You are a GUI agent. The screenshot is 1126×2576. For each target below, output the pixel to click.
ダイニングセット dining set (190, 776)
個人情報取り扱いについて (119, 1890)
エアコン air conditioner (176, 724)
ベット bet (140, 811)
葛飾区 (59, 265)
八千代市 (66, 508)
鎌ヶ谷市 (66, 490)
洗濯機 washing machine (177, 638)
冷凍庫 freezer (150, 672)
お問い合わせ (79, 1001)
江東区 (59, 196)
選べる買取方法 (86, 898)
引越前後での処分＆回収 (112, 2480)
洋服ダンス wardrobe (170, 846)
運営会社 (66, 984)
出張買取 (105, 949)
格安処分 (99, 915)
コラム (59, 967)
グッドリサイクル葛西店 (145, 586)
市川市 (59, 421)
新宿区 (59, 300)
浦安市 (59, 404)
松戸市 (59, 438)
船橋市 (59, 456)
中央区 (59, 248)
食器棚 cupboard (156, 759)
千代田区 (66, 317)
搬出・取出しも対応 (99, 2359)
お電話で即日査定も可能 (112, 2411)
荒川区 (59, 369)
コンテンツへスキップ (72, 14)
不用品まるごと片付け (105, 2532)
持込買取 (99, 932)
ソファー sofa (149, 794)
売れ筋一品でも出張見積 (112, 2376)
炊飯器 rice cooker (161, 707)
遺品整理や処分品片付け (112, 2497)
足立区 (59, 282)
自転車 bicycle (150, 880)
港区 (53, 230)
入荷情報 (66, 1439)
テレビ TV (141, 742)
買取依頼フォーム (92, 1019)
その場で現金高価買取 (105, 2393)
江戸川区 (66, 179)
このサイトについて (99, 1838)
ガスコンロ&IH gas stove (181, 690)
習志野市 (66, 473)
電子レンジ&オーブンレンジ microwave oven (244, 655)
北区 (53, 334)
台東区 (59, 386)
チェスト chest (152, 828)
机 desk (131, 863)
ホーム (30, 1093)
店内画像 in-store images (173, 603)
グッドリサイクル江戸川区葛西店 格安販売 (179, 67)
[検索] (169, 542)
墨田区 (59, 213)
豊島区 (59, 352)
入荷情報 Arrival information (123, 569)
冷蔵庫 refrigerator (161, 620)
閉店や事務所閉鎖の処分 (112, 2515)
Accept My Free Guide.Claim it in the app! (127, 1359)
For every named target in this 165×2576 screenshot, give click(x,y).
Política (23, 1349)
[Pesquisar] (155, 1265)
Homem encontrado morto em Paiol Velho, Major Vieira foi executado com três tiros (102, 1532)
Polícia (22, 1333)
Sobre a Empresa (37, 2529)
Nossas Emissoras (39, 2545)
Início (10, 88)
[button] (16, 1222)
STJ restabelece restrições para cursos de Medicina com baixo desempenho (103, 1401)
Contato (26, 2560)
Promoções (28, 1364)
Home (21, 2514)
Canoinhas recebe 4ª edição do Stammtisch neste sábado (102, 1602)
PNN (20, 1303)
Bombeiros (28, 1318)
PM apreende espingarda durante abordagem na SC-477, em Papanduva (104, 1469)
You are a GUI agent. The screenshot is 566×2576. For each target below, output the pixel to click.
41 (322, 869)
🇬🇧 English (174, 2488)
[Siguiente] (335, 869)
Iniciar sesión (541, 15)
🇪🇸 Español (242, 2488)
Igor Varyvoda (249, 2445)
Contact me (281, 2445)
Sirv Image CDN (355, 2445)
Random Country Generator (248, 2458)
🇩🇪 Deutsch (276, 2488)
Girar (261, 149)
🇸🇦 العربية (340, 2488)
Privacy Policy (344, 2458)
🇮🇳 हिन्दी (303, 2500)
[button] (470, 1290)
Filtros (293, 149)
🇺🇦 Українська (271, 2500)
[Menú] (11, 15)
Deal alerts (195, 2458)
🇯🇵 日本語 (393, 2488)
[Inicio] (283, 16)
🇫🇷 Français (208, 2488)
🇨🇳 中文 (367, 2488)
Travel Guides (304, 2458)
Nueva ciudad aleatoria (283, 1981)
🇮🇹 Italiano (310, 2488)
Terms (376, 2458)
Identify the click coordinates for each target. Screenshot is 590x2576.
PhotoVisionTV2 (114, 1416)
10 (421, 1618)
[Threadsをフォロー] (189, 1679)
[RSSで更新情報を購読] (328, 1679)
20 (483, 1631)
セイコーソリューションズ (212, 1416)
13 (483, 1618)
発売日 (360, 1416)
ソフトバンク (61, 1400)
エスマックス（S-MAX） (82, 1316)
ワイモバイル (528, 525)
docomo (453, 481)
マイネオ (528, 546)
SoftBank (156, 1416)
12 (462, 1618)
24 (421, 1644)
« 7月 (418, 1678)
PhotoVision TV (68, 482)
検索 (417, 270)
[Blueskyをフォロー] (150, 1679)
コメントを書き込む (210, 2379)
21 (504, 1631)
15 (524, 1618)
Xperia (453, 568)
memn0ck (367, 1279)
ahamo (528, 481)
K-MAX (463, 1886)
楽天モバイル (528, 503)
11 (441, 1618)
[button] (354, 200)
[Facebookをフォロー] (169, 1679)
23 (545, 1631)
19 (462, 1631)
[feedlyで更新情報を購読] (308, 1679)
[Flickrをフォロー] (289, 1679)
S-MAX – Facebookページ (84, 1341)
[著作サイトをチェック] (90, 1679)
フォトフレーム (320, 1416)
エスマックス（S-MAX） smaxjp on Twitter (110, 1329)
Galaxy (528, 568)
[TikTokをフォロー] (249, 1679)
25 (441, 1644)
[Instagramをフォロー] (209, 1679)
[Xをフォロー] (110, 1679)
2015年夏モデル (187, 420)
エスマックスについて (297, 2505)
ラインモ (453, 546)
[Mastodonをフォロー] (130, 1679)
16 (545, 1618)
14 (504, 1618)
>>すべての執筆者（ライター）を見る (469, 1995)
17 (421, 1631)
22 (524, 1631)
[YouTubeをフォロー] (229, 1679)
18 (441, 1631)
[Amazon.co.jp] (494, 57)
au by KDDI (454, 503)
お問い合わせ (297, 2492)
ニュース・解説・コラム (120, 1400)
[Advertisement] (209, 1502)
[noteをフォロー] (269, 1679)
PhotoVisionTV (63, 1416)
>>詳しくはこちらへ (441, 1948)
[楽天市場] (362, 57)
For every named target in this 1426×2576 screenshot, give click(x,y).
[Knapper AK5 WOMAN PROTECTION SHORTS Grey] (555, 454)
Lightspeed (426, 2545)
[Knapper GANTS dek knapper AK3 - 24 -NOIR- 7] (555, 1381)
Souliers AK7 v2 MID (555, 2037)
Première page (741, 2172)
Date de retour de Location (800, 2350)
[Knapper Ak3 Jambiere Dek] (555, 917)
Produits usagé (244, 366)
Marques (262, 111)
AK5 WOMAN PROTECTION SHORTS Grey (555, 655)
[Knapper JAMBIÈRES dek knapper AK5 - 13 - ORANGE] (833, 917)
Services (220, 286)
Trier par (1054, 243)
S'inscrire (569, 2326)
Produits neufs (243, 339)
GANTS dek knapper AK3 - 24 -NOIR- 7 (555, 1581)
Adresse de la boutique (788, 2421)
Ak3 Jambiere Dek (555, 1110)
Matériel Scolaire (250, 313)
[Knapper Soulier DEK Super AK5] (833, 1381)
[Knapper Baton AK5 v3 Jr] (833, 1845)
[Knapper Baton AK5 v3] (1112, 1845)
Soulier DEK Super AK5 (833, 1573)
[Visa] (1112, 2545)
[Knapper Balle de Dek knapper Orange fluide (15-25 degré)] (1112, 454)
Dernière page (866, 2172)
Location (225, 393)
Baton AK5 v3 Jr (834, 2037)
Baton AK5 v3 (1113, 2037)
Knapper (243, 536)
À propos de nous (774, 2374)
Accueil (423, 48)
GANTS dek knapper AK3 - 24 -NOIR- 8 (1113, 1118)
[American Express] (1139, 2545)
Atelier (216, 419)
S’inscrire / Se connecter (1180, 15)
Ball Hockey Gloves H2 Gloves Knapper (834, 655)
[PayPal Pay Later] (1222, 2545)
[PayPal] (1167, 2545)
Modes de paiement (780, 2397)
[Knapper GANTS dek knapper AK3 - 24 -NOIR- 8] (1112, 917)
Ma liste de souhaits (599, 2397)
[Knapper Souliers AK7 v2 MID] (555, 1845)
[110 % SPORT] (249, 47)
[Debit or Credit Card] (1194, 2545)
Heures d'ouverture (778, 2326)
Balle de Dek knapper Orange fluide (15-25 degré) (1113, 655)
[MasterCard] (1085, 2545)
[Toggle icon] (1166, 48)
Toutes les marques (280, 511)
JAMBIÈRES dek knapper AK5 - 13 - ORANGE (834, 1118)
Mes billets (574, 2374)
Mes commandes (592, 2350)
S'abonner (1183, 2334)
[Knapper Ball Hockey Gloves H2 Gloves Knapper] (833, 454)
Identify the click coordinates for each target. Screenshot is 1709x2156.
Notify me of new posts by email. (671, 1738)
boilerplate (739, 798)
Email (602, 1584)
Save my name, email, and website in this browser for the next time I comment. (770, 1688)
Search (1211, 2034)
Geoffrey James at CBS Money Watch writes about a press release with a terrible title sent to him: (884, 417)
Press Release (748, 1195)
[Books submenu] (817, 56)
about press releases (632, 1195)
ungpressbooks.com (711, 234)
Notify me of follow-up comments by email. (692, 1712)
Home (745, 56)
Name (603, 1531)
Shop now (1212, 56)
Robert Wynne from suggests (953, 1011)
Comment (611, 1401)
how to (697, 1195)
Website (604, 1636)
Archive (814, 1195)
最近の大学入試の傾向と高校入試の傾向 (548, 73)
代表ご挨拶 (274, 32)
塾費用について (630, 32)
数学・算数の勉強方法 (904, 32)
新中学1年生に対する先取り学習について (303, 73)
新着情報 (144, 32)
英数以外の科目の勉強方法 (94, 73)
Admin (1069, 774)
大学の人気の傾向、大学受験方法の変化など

Directions for this task: Above are the entries. Copy exactly the part that opens with the line containing "Sobre a Empresa (37, 2529)" and closes with the line containing "Bombeiros (28, 1318)", and no more.

Solution for this exercise:
Sobre a Empresa (37, 2529)
Nossas Emissoras (39, 2545)
Início (10, 88)
[button] (16, 1222)
STJ restabelece restrições para cursos de Medicina com baixo desempenho (103, 1401)
Contato (26, 2560)
Promoções (28, 1364)
Home (21, 2514)
Canoinhas recebe 4ª edição do Stammtisch neste sábado (102, 1602)
PNN (20, 1303)
Bombeiros (28, 1318)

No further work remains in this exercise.